Jeudi 26 janvier cinq élèves du Club Europe ont pu se rendre au célèbre festival d’Angoulême, grâce au financement de la Région Nouvelle Aquitaine pour les billets d’entrée, et le transport avec l’opération TER à 1€.
Ils avaient bien une idée en tête en arpentant les différents lieux de la manifestation : dénicher des auteurs européens du neuvième art.
Ils ont ainsi découvert quatre jeunes dessinatrices prometteuses au pavillon des jeunes talents, dont ils font la présentation suivante : Mathilde Van Gheluwe, née en 1989 en Belgique, a publié Funky Town, l’histoire de Lele en 2020 ou encore Magda, cuisinière intergalactique avec Nicolas Wouters en 2022. Jules y voit « un style très fantaisiste, au trait parfois caricatural ».

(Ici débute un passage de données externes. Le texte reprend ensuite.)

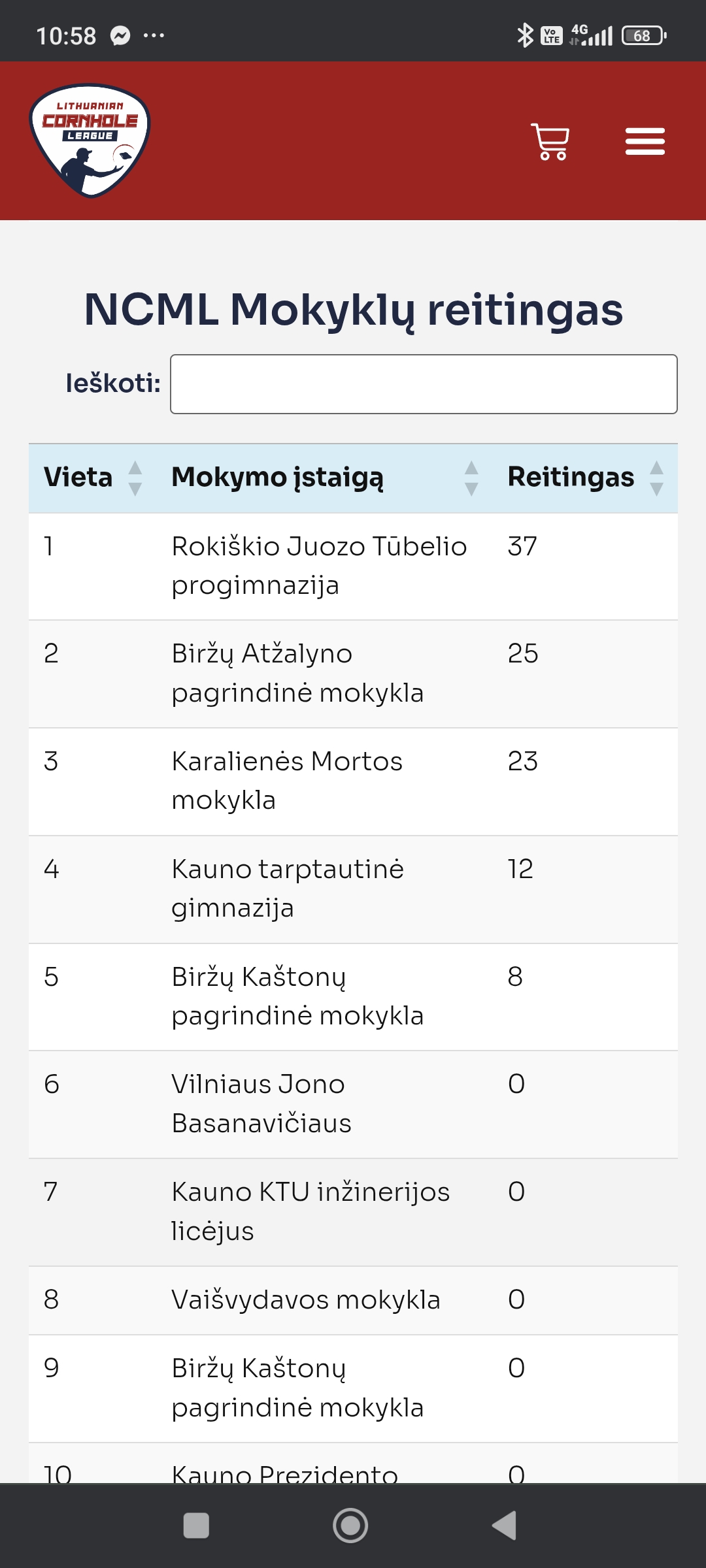Tap the battery level indicator
The image size is (706, 1568).
point(644,35)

Anabel Colazo est une autrice espagnole, qui a déjà publié trois livres en France : Proches rencontres en 2019, Ne regarde pas derrière toi en 2020, et L’Épée en 2022. Pour Perle, « c’est encore un univers fantaisiste, mais qui place dans un décor très coloré des personnages semblant vide d’émotion.

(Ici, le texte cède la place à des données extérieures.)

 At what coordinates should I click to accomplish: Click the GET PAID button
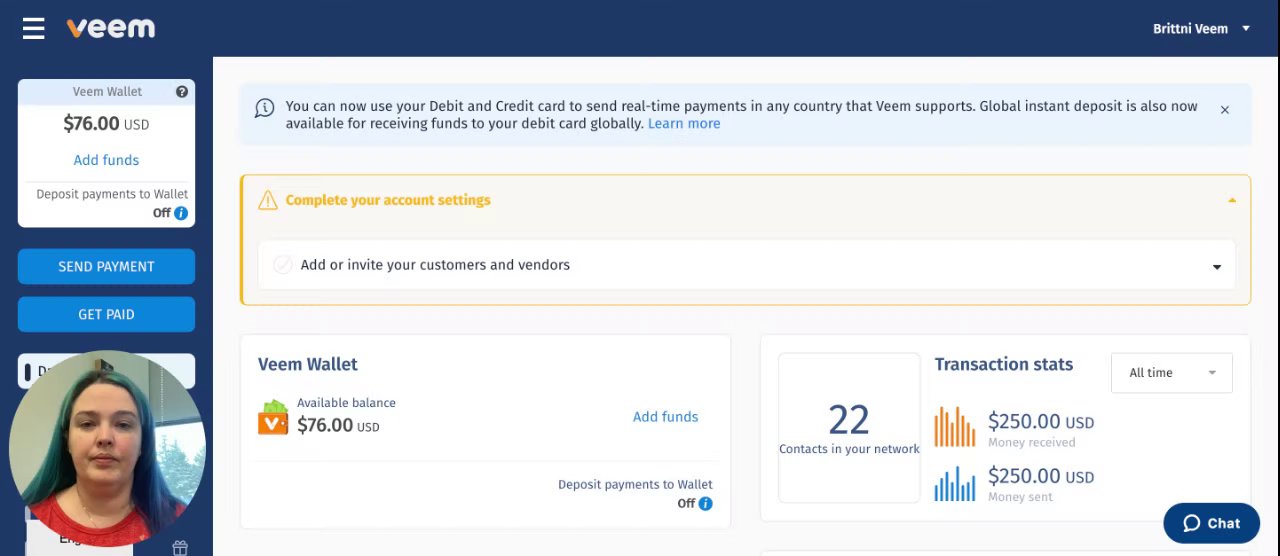(x=106, y=314)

Ce contraste met bien en valeur ce que le personnage dit ou fait ». L’Italienne Zuzu, née en 1995 a publié sa première bande dessinée, Cheese. Selon Perle, c’est d’un style original, en noir et blanc, qu’il faut aimer.
Née en 1989, l’Estonienne Juliana Hyrri vit à Helsinki en Finlande. Elle est une artiste « visuelle » polyvalente, qui a conçu des livres et des réalisations plastiques, souvent d’inspiration autobiographique, des récits non linéaires qui mêlent des souvenirs, expériences, des contradictions dans la narration. Pour Nicolas, c’est un art plus abstrait, très coloré mais difficile à interpréter.
Au cours de leur périple, les élèves du Club Europe ont participé à des ateliers, dont celui de la SNCF consacré au train du futur : pendant qu’un ingénieur exposait les projets d’un train autonome et plus écologique (le TGV M), le dessinateur Yas réalisait en direct et vidéoprojetée sa vision du train de demain. À leur tour, les élèves étaient invités à laisser divaguer leur imagination avec un papier et des crayons.
La journée achevée, tout le monde est reparti en étant convaincu que la production européenne de bandes dessinées avait de beaux jours devant elle.
Article co-écrit par Perle, Nicolas, Jules, Melvin et Mehdi.